Pero, sin llegar a la hipérbole, es cierto que aprecio signos de libertad y desenvoltura en un cargo en el que muchos de sus predecesores mostraron tal actitud de servilismo ante los gobiernos respectivos, que parecían soldados en primer tiempo de saludo, y no quiero citar a nadie porque la caridad también debe formar parte de las opciones de un periodista y de un escritor.

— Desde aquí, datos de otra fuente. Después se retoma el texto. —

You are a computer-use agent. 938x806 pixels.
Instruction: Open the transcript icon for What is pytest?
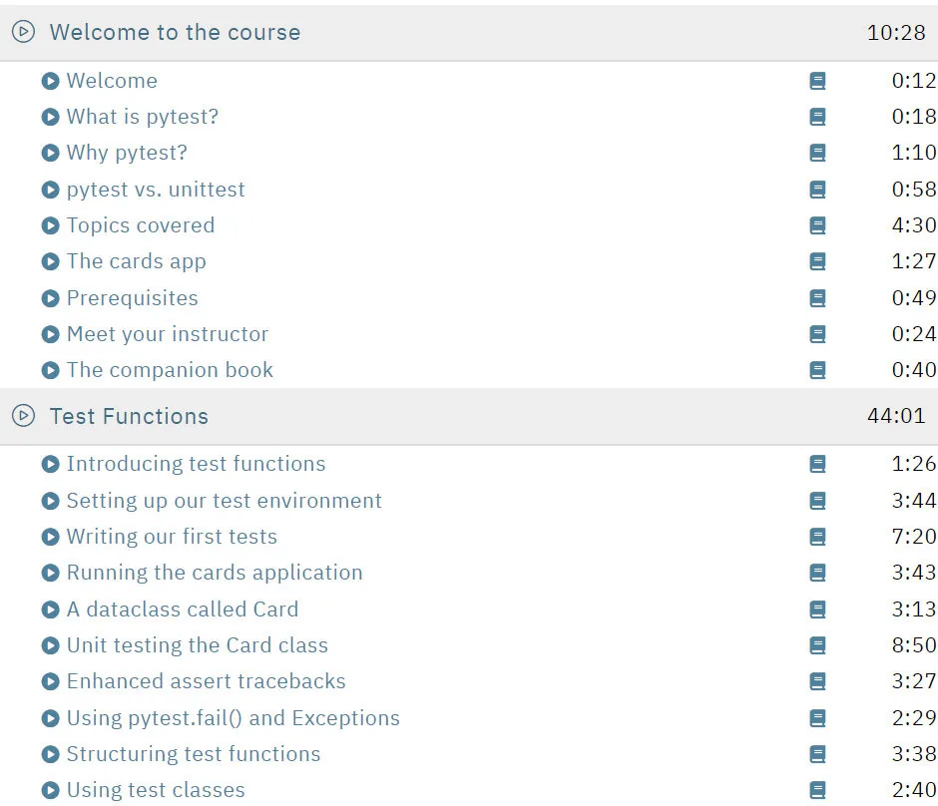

Me alegra que en la apertura del Año Judicial haya hecho mención, no sólo a la corrupción pública, sino a la privada, recordando a todo ese colectivo sacamantecas, que arruinaron entidades de ahorro y crédito, mientras se llenaban los bolsillo con sueldos millonarios, indemnizaciones delirantes y planes de pensiones jamás soñadas por un ciudadano.
Eso es relevante, y ha sido oportuno que lo sacara a colación. Porque los corruptos no caen del cielo, y esos casi cuatro mil españoles, que seguían cobrando ayudas de familiares ya fallecidos, ¿qué habrían hecho en una junta de calificación urbanística? Esos ciudadanos que se indignan ante la corrupción y pasan la cuenta de un taxi particular a la empresa ¿qué harían si pudieran pasar la factura de las comilonas a cargo del sindicato? Y esa admininistrativa, casi ejemplar, que se indigna, y con razón, ante esos abusos ¿se da cuenta de que hacer llamadas internacionales desde el teléfono de la empresa o del ministerio, al niño que hace el erasmus en un país de la Unión Europea, es una corruptela?
Nunca hay grandes corruptores sin un caldo de cultivo, sin un ambiente, sin una cierta permisividad moral colectiva.
Y eso, que es muy amargo, no lo puede decir Torres Dulce, pero lo sabemos muchos, y es lo que, al final, produce los Bárcenas, los Eres, los pujoles, los sindicatos de foie y langostino.